Convert everything from the start of the items down to the line containing "Action: point(187,103)", inclusive, into a JSON list of strings, one string per line, skipping any blank lines.

☆ ☆ ☆ ☆

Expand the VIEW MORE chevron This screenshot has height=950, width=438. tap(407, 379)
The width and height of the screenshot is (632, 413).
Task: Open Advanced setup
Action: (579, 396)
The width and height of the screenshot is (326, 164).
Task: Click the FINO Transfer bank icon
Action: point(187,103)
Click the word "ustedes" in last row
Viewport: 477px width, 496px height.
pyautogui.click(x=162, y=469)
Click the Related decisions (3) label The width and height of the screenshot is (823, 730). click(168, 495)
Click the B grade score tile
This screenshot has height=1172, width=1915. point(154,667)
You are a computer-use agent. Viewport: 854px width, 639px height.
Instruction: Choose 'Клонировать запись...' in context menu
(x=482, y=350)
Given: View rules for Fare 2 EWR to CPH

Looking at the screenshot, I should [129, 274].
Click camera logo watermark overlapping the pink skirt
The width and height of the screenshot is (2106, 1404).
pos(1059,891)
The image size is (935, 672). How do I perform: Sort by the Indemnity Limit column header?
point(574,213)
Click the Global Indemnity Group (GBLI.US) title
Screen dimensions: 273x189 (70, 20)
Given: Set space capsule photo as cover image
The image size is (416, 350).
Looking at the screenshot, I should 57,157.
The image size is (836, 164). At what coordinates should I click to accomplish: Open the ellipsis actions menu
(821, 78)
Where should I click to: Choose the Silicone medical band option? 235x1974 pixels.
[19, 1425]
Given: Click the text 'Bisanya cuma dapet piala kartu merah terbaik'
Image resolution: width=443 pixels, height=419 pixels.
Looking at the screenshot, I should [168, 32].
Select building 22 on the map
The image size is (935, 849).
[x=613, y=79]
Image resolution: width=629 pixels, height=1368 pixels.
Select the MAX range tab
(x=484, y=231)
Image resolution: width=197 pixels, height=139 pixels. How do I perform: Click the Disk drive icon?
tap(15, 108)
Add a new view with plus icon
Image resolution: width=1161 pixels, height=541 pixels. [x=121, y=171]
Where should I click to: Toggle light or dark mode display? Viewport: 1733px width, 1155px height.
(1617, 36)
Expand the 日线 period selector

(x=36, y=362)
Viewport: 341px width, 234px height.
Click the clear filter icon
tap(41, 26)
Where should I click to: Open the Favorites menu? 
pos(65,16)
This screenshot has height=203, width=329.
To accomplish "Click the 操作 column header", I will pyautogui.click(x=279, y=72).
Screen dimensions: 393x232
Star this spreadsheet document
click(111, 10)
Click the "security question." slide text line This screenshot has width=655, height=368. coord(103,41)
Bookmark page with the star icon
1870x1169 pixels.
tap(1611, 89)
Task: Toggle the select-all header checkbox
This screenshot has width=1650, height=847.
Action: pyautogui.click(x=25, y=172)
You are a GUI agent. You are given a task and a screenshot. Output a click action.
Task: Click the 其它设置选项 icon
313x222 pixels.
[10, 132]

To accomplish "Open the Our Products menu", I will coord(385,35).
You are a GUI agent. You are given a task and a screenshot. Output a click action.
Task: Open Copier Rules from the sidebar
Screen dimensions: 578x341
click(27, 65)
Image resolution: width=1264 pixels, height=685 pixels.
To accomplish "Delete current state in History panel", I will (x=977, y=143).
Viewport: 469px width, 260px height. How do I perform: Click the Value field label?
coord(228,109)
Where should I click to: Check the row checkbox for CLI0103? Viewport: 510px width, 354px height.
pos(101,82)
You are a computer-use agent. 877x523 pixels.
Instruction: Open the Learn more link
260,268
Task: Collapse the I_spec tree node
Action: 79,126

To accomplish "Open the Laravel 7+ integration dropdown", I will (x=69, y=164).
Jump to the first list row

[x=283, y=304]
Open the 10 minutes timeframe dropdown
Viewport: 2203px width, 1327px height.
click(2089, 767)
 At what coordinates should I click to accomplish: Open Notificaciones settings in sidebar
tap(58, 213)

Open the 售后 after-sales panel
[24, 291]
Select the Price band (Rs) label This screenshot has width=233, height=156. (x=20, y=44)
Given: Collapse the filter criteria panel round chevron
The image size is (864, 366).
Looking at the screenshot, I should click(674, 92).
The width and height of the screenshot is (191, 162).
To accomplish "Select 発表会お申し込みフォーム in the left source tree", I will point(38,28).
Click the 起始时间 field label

☆ ☆ ☆ ☆

### Task result:
[
  "Expand the VIEW MORE chevron This screenshot has height=950, width=438. tap(407, 379)",
  "The width and height of the screenshot is (632, 413).",
  "Task: Open Advanced setup",
  "Action: (579, 396)",
  "The width and height of the screenshot is (326, 164).",
  "Task: Click the FINO Transfer bank icon",
  "Action: point(187,103)"
]